== REQUIREMENT ==
Beginning with the line below that contains "Количество: (35, 572)" and ending with the line that contains "Plzeňský kraj (82, 76)", copy every line exactly. Copy nothing else.

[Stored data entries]
###
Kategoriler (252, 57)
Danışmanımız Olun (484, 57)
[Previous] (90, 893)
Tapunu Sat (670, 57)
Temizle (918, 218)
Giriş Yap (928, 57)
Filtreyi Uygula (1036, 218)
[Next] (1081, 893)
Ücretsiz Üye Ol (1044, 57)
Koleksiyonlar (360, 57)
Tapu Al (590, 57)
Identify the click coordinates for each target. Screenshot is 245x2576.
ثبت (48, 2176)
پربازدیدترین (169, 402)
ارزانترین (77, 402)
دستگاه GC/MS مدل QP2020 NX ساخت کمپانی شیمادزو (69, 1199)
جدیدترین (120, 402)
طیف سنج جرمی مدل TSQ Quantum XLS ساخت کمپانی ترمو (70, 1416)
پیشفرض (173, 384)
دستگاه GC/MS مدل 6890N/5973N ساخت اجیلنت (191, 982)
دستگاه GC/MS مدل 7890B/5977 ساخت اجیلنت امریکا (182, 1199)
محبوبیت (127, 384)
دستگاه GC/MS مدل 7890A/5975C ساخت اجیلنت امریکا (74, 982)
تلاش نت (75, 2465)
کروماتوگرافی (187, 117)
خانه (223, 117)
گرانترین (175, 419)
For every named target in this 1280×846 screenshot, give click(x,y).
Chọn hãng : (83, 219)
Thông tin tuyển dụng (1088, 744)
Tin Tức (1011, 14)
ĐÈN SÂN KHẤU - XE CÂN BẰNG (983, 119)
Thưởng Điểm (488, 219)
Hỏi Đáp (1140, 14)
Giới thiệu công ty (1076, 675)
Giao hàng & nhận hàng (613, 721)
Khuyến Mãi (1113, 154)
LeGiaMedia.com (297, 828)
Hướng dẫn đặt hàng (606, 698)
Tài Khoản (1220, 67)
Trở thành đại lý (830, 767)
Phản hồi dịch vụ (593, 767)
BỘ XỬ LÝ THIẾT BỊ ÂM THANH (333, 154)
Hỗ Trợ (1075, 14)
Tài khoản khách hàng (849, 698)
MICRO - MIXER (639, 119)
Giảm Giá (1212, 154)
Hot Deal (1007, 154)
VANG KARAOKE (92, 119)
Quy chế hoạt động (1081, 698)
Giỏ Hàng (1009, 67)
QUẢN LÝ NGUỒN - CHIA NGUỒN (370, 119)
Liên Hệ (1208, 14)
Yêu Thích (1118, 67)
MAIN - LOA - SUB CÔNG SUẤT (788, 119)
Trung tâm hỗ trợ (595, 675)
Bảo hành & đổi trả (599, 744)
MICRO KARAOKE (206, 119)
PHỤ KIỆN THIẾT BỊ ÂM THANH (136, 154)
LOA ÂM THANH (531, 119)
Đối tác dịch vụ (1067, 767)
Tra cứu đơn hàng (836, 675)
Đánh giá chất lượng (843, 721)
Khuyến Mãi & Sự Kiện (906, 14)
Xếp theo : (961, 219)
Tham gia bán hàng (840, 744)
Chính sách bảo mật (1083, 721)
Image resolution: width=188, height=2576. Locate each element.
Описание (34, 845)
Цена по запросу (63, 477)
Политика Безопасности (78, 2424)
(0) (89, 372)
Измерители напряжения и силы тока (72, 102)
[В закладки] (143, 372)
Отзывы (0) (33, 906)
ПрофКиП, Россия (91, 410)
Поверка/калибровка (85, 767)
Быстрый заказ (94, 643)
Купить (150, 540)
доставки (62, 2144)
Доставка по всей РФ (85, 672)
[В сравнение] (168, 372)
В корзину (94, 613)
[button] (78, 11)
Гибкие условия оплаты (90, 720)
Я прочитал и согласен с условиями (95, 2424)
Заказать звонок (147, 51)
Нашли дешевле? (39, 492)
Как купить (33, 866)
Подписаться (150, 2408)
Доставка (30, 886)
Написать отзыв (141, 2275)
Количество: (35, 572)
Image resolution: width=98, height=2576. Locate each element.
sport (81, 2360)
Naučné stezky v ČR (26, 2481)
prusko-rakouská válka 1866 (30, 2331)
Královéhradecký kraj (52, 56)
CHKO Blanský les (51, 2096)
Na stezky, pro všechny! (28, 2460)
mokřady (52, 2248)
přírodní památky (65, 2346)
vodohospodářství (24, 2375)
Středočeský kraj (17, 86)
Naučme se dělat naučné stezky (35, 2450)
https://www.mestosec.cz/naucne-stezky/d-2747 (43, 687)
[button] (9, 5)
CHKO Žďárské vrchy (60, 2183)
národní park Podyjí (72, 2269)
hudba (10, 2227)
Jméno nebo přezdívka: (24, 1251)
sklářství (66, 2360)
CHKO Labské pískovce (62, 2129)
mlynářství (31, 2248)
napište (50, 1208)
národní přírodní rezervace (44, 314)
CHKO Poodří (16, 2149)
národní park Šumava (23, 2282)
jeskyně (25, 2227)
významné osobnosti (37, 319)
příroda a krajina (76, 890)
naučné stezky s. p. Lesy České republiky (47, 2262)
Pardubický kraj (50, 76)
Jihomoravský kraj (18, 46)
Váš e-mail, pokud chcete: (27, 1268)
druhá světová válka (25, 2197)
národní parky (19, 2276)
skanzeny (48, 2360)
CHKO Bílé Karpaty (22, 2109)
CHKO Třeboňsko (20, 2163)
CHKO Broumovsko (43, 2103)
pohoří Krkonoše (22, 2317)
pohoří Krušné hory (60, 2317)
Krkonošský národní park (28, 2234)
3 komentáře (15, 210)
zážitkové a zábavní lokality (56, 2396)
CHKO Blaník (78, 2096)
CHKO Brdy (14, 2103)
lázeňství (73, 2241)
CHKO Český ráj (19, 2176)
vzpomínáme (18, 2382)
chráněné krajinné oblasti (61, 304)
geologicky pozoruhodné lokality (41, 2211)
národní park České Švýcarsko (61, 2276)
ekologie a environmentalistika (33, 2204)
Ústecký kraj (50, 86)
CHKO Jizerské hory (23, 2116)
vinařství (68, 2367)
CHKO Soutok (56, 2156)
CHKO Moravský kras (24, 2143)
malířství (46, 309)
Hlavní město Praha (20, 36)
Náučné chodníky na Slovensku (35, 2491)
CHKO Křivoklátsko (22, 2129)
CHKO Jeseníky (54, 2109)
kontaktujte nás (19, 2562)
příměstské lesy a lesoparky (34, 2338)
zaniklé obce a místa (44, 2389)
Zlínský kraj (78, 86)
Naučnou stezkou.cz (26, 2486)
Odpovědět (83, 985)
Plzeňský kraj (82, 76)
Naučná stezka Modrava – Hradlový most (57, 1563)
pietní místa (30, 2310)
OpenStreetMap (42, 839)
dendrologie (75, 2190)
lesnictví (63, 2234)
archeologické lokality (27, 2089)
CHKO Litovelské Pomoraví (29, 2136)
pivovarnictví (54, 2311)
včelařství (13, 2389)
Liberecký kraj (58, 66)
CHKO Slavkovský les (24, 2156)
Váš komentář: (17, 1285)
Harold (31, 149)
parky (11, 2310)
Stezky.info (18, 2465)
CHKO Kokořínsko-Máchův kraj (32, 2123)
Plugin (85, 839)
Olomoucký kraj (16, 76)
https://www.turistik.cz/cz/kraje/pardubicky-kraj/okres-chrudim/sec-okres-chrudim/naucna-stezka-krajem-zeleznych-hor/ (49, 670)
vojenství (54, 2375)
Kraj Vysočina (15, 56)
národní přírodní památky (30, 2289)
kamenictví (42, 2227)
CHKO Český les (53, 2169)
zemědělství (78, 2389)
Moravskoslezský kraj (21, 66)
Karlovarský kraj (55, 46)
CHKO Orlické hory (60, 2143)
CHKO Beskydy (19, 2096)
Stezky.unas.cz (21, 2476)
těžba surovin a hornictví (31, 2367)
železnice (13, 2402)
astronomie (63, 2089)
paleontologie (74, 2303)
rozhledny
###
== EXERCISE RESPONSE ==
Количество: (35, 572)
Image resolution: width=98, height=2576. Locate each element.
sport (81, 2360)
Naučné stezky v ČR (26, 2481)
prusko-rakouská válka 1866 (30, 2331)
Královéhradecký kraj (52, 56)
CHKO Blanský les (51, 2096)
Na stezky, pro všechny! (28, 2460)
mokřady (52, 2248)
přírodní památky (65, 2346)
vodohospodářství (24, 2375)
Středočeský kraj (17, 86)
Naučme se dělat naučné stezky (35, 2450)
https://www.mestosec.cz/naucne-stezky/d-2747 (43, 687)
[button] (9, 5)
CHKO Žďárské vrchy (60, 2183)
národní park Podyjí (72, 2269)
hudba (10, 2227)
Jméno nebo přezdívka: (24, 1251)
sklářství (66, 2360)
CHKO Labské pískovce (62, 2129)
mlynářství (31, 2248)
napište (50, 1208)
národní přírodní rezervace (44, 314)
CHKO Poodří (16, 2149)
národní park Šumava (23, 2282)
jeskyně (25, 2227)
významné osobnosti (37, 319)
příroda a krajina (76, 890)
naučné stezky s. p. Lesy České republiky (47, 2262)
Pardubický kraj (50, 76)
Jihomoravský kraj (18, 46)
Váš e-mail, pokud chcete: (27, 1268)
druhá světová válka (25, 2197)
národní parky (19, 2276)
skanzeny (48, 2360)
CHKO Bílé Karpaty (22, 2109)
CHKO Třeboňsko (20, 2163)
CHKO Broumovsko (43, 2103)
pohoří Krkonoše (22, 2317)
pohoří Krušné hory (60, 2317)
Krkonošský národní park (28, 2234)
3 komentáře (15, 210)
zážitkové a zábavní lokality (56, 2396)
CHKO Blaník (78, 2096)
CHKO Brdy (14, 2103)
lázeňství (73, 2241)
CHKO Český ráj (19, 2176)
vzpomínáme (18, 2382)
chráněné krajinné oblasti (61, 304)
geologicky pozoruhodné lokality (41, 2211)
národní park České Švýcarsko (61, 2276)
ekologie a environmentalistika (33, 2204)
Ústecký kraj (50, 86)
CHKO Jizerské hory (23, 2116)
vinařství (68, 2367)
CHKO Soutok (56, 2156)
CHKO Moravský kras (24, 2143)
malířství (46, 309)
Hlavní město Praha (20, 36)
Náučné chodníky na Slovensku (35, 2491)
CHKO Křivoklátsko (22, 2129)
CHKO Jeseníky (54, 2109)
kontaktujte nás (19, 2562)
příměstské lesy a lesoparky (34, 2338)
zaniklé obce a místa (44, 2389)
Zlínský kraj (78, 86)
Naučnou stezkou.cz (26, 2486)
Odpovědět (83, 985)
Plzeňský kraj (82, 76)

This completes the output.